Als Grenzorgan zwischen Innen- und Außenwelt hat die Haut in erster Linie eine Schutzfunktion vor mechanischen Schäden, Hitze und Kälte sowie vor energiereicher Strahlung. Durch Rezeptoren für Druck, Bewegung, Wärme und Kälte ist sie gleichzeitig „Sinnesorgan” und über die Schweißsekretion an der Thermoregulation und am Elektrolythaushalt beteiligt. Nicht alle diese Aufgaben sind für die Gesichtshaut relevant, jedoch spielt hier zusätzlich die ästhetische Funktion eine große Rolle.

Störungen betreffen in erster Linie die Schutzfunktion bei Defekten und Narben. Als Prinzipien der operativen Korrektur gelten: Minimale Narbenbildung durch Beachtung der vorgeschlagenen Schnittlinien im Gesicht, Bevorzugung lokaler Hautlappen zur Defektdeckung aufgrund von Hauttextur, Kolorit und Sensibilität sowie die Berücksichtigung der ästhetischen Einheiten. Gewebekulturen, Okklusionsverbände und der Einsatz von Wachstumsfaktoren sind neuere Entwicklungen.

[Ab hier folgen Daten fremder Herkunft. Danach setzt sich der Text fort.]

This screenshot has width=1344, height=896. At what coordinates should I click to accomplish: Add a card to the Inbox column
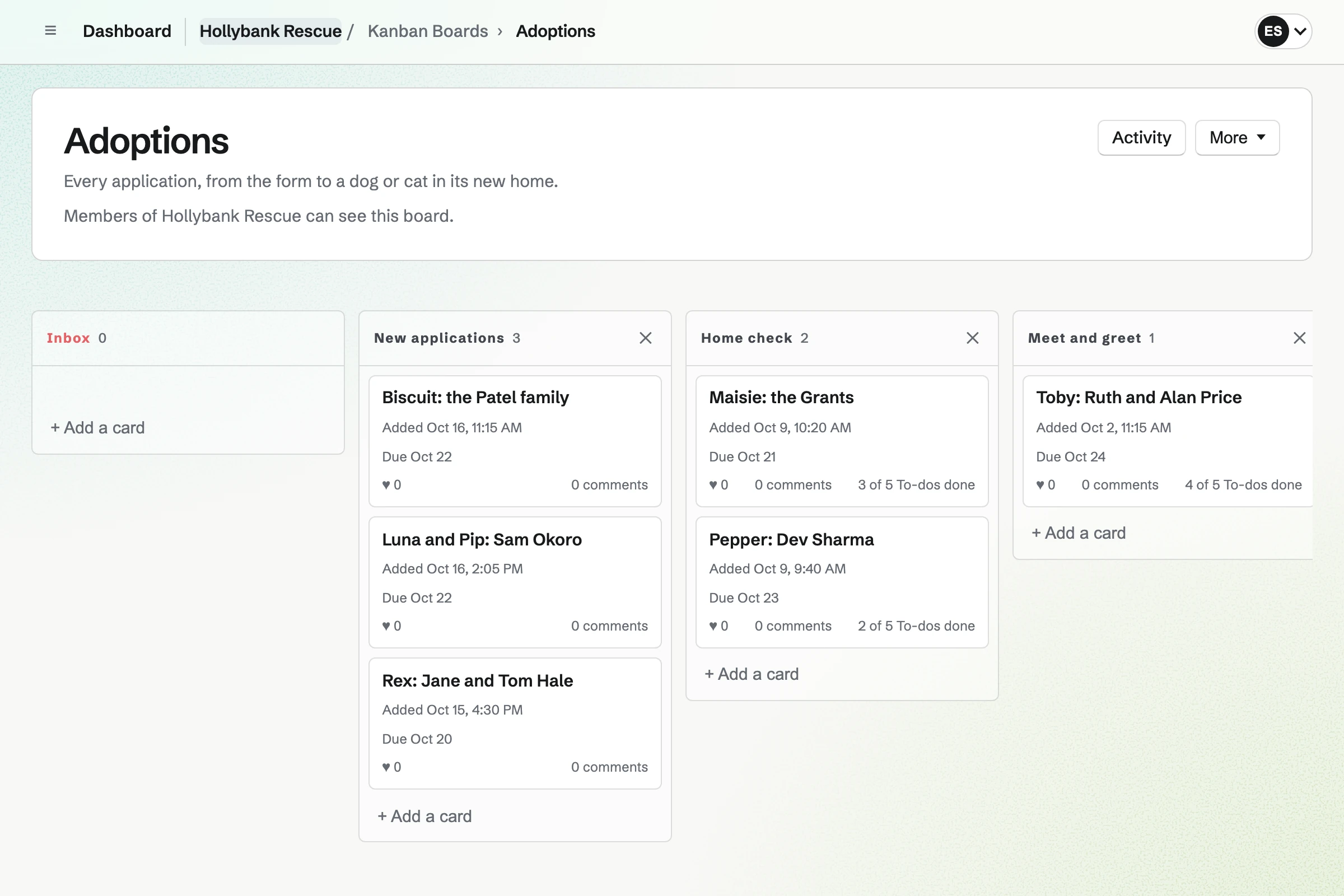(97, 427)
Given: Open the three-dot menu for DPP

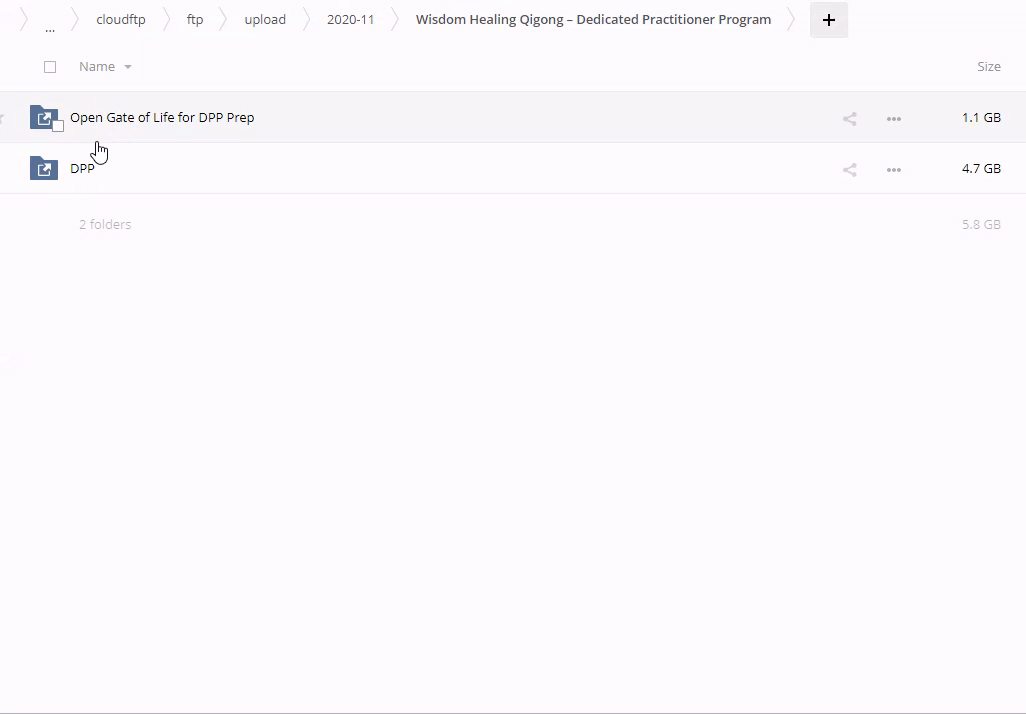Looking at the screenshot, I should coord(893,169).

Altersbedingte Hautveränderungen mit Störung der ästhetischen Funktion sind gekennzeichnet durch Faltenbildungen und Erschlaffungen. Die so genannte „Rejuvenation” hat sich zu einem wichtigen Teil der Hautchirurgie entwickelt. Die Oberflächenbehandlung, insbesondere bei Fältelung und Aknenarben ist Einsatzgebiet verschiedener Laser, tiefere Falten können mit Füllmaterialien aufgepolstert werden. Die Einbeziehung des „superficial musculoaponeurotic system” (SMAS) führt bei Gesichtsstraffungen zu dauerhafteren und natürlicheren Ergebnissen. Die Oberlidblepharoplastik wegen überhängender Deckfalten wird in vielen Fällen durch eine Stirnstraffung mit Augenbrauenanhebung ergänzt.

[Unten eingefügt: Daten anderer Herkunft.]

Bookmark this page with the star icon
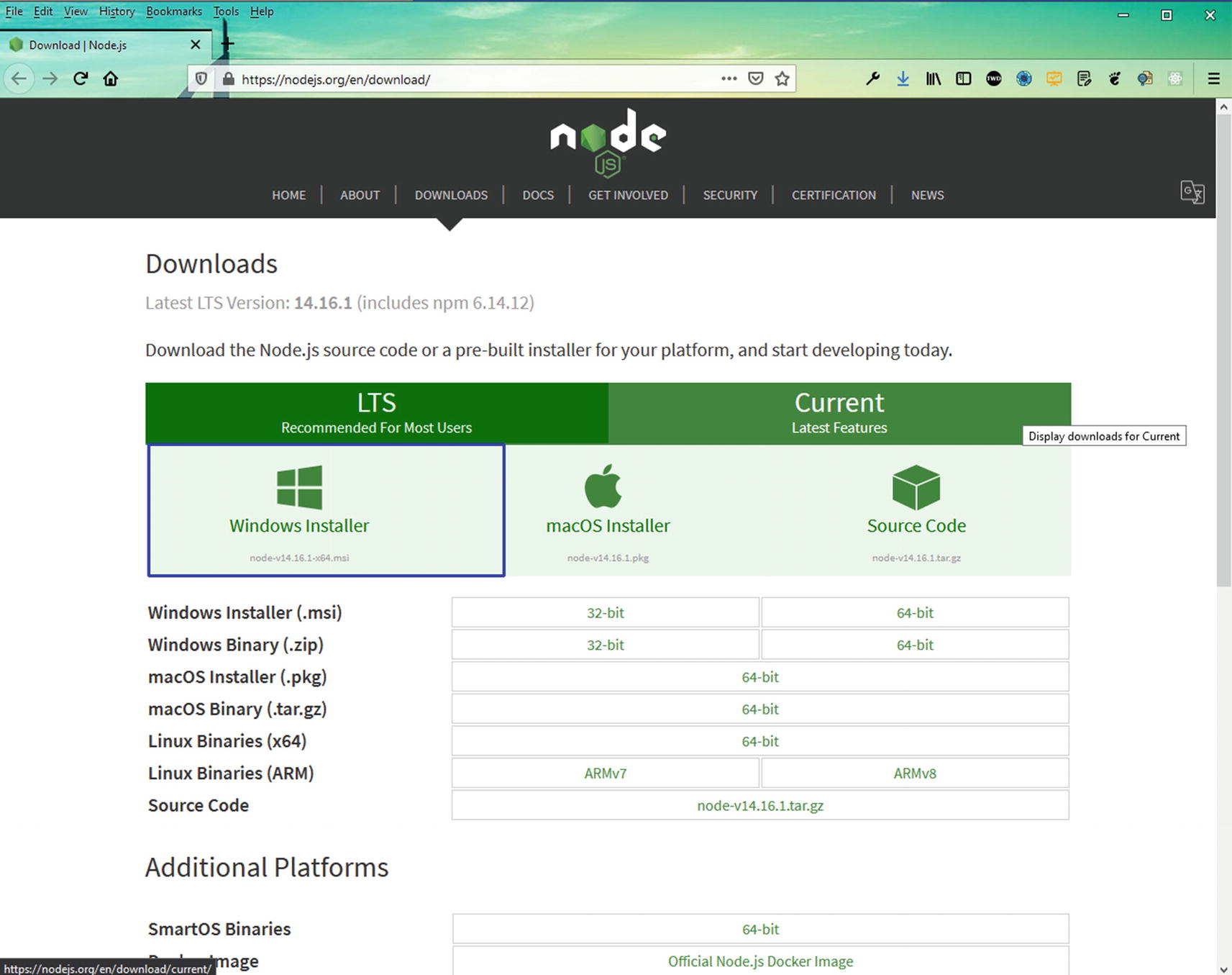 [x=782, y=79]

Durch optimierten Einsatz von Wachstumsfaktoren und auch synthetischen Materialien als Matrix wird versucht, die Haut in einer Qualität zu ersetzen, die ihren Funktionen so nahe wie möglich kommt. Insgesamt gilt jedoch weiterhin die Rekonstruktion von Defekten durch einen lokalen Gewebetransfer als Methode der Wahl.